From someone who has face-planted on the thirties threshold and is now nervously eyeing 40 just over the horizon, here's the thing about being an adult: There are a lot of ways to go about it. Judging by Shred Savage, it seems the Pilgrims (rightly) believe one can be a grown-up and still cling to the nostalgic folly of youth. That's most overtly evidenced by the record's title — for those under 30, it's a nod to Fred Savage, the star of the classic late-1980s coming-of-age TV series "The Wonder Years." It's also teased by the cover art, which recalls Garbage Pail Kids stickers. But the theme emerges in other, more subtle ways, too.
On album opener "Weird," vocalist Chris Rosenquest recommends letting one's freak flag fly. "You can have my heart, you can shave my head / You can keep your beard, this is what she said," he sings in his typically ragged growl. Then comes the hook on repeat: "You should just be weird."

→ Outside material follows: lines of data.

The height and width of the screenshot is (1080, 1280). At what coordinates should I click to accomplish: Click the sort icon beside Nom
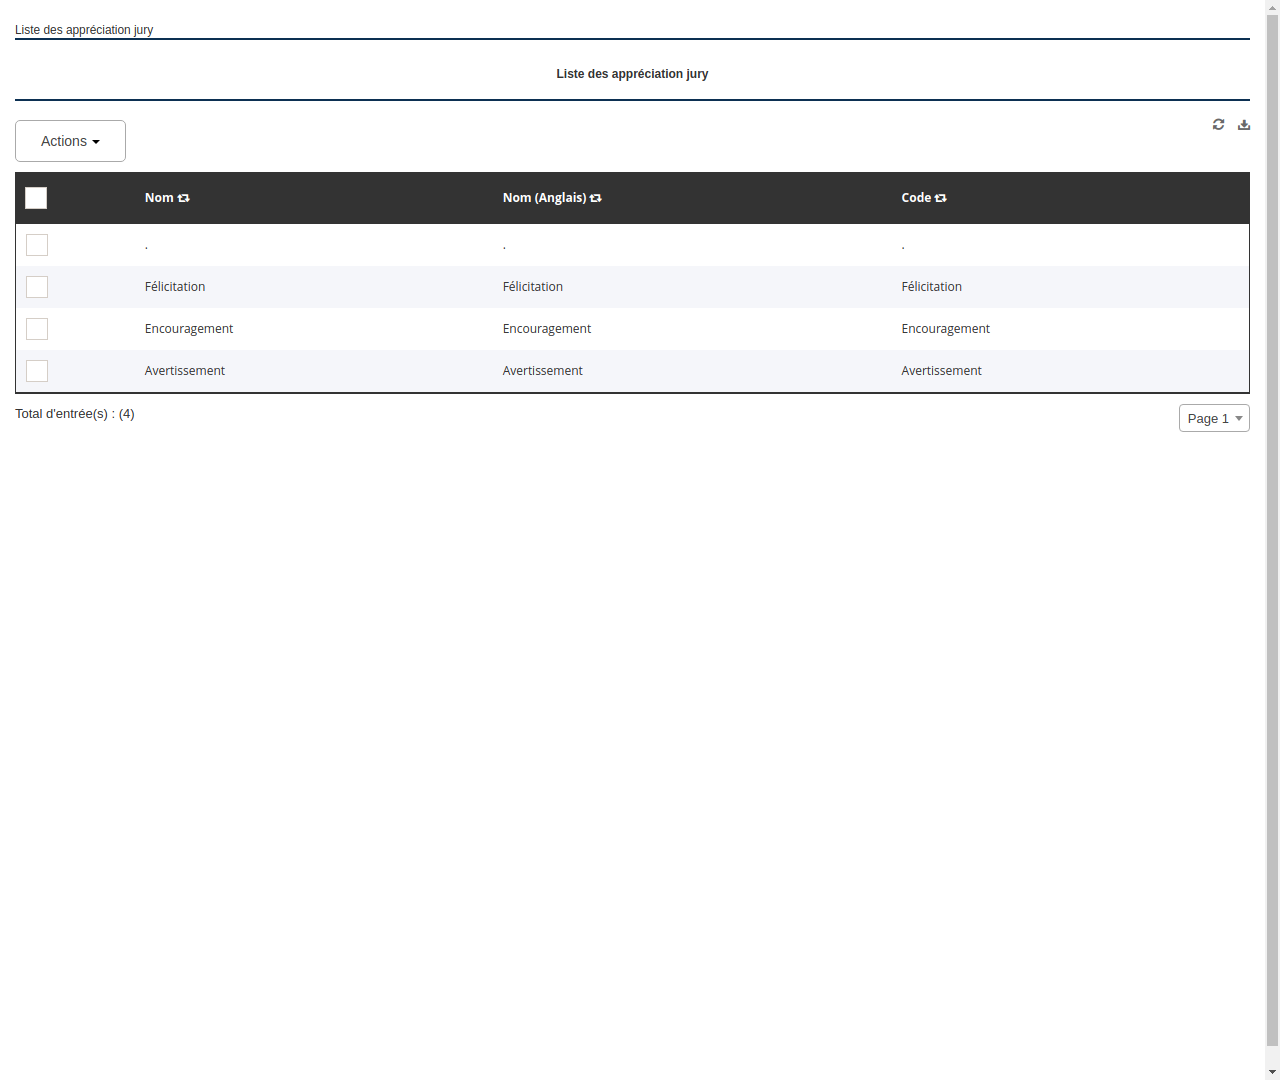point(184,198)
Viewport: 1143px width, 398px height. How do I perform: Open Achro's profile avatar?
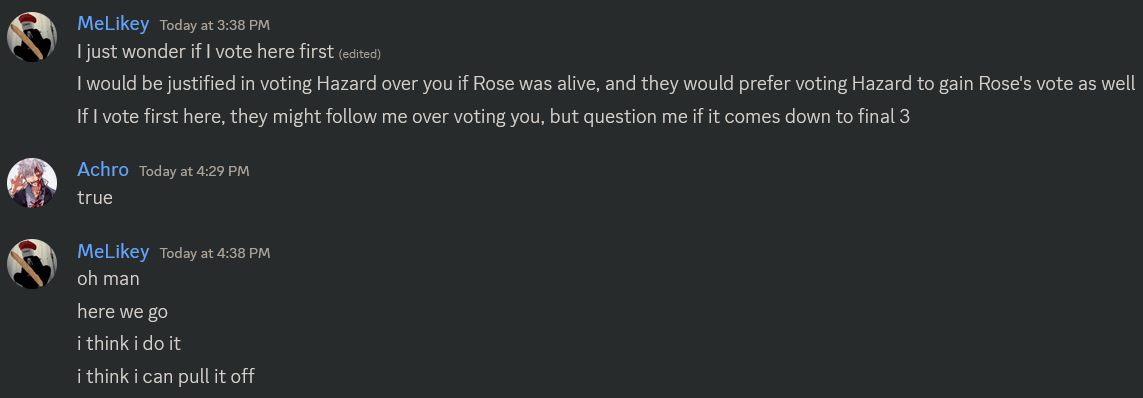32,182
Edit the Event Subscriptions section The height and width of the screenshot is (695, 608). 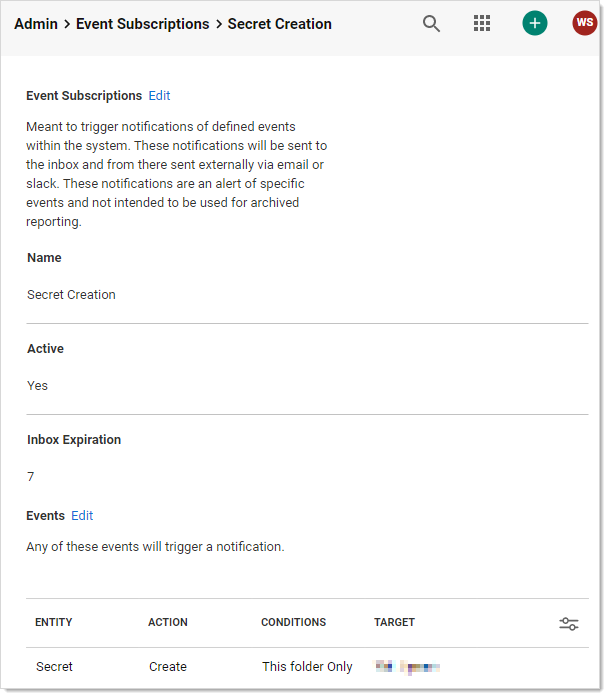click(x=159, y=96)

Becoming comfortable in your own skin is one of the overlooked advantages of age and experience. That notion is a central tenet of the Pilgrim's latest, both thematically and sonically. The band has always existed in a stylistic limbo in which late-1970s rock, 1980s alt-rock and 1990s punk overlap. But here they blur those lines even further. "Cool. Dad" is something like a Big Star tune if covered by Squeeze but with Camper Van Beethoven's David Lowery fronting the band. Speaking of CVB, the calypso-tinged "The Man's Best Friend" could be an outtake from Telephone Free Landslide Victory.
"Smokes Too Much" takes Rivers Cuomo's middle-aged teenage angst and packages it in early 1980s power pop, à la Rick Springfield or the Cars. "Attitude City" is slackadaisical punk with a Tex-Mex kick. The album closes on "Wallet," which, amid a flurry of punchy riffs, suggests that the best way to combat financial woes is with "a big glass of wine." If that ain't grown-up, I don't know what is.